Tragic highway accident fires up the debate over bear rehabilitation in Alberta

No one gets out for more fall hikes than bears do. 

They’re out and about trekking around the hillsides, searching out as many calories as they can get their claws on before they tuck themselves away to rest for the winter.

Unfortunately, this makes for more human-bear encounters and accidents as bears wander into areas with strong food scents.

That’s what happened when tragedy struck on Highway 1A on Sunday, October 10. A mother black bear was killed by a vehicle, leaving her two cubs alone in the wild.

The cubs reportedly got away unscathed; now the big question is if they’ll manage to fend for themselves or if wildlife services must help them.

“Generally, at this age, the cubs are old enough to forage on their own and survive,” said Laura Vilchis Sanchez, a spokesperson for the Ministry of Public Safety and Emergency Services, told the Cochrane Eagle.

Fish and wildlife officers estimated the cubs to be around seven to eight months old. Vilchis Sanchez pointed out that their survival rates would depend on various factors, including the presence of predators and the cubs’ ability to build up reserves for winter. 

For the moment, they’ll be monitored, but as far as any outside help goes – it’s up to natural selection.

The provincial black bear rehabilitation policy, established in 2018, has four options:

  • The preferred option is to leave orphaned cubs in the wild. 
  • The second option is to raise them and then release them from a rehabilitation facility.
  • The third option is to place them in a zoo as a last resort. 
  • The final option is to euthanize the cubs.

Most often, orphaned black bear cubs under a year old will only be admitted to rehabilitation facilities if found between January and July 1. Older than that, they are left to their own devices.

Over one year old, they’re not accepted at all.

Exceptions may be made based on factors like body condition, body fat percentage, health, injuries, time of year, and environmental conditions. 

Clio Smeeton, president of the Cochrane Ecological Institute (CEI), has expressed concerns about Alberta’s current policy for orphaned bear cubs. 

She argues that the policy is flawed and needs to be updated, especially in an era of biodiversity loss, wildfires, and climate change. 
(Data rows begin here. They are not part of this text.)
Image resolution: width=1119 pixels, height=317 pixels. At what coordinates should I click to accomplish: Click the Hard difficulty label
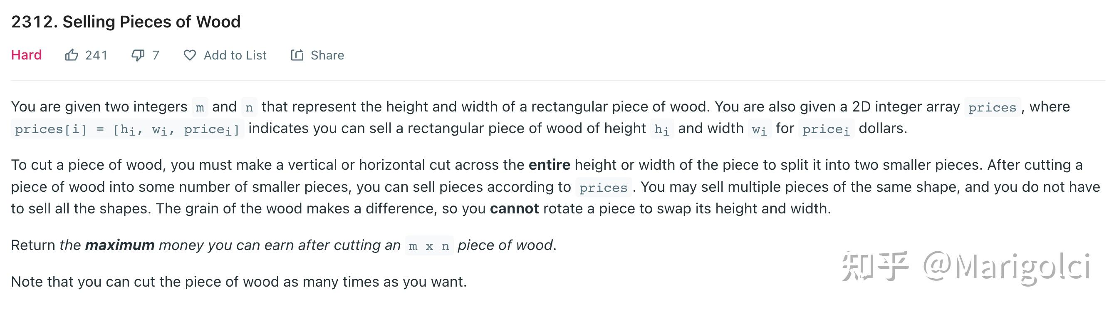coord(26,55)
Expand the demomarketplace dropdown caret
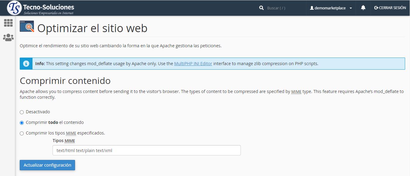The image size is (410, 176). 351,8
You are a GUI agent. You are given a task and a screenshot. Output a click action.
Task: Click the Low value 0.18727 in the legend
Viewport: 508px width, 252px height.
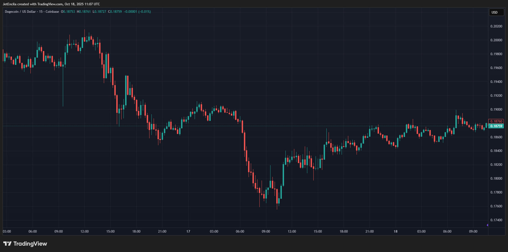tap(100, 12)

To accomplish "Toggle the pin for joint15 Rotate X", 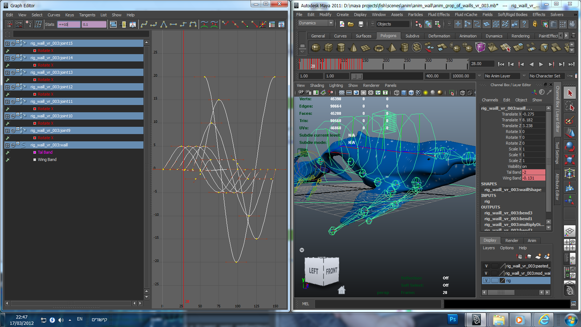I will (7, 51).
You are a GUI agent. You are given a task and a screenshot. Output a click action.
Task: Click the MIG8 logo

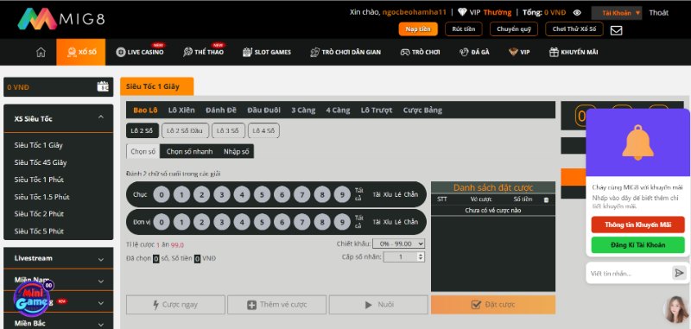click(x=61, y=19)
A photo of two black bear cubs looking at the camera
Black bear cubs. Alla Kemelmakher | Unsplash

Other jurisdictions accept orphaned cubs throughout the year and at older ages.

Female black bears often feed their cubs with milk for up to 14 to 17 months, and cubs that miss this crucial period may struggle to survive in the wild.

In recent years, black bear cubs raised in captivity and released into the wild have had mixed success, but some have denned successfully.

In contrast, others faced challenges – including being shot by landowners for being far too “friendly” with humans.

Provincial officials emphasize that wildlife rehabilitation aims to help animals that cannot survive without human intervention. But they also stressed the importance of avoiding any unnecessary familiarity with humans, which can lead to negative interactions with bears in the future.

Research on wildlife rehabilitation suggests that intervening with cubs often causes more harm than good.

While rehabilitation is valuable, most experts recommend leaving animals in the wild whenever possible.

According to the Government of Alberta website, black bears are not at risk because  40,000 call Alberta home. 

For these little bears, this may be one of the rare scenarios where ‘leaving well enough alone’ is genuinely the best thing we can do.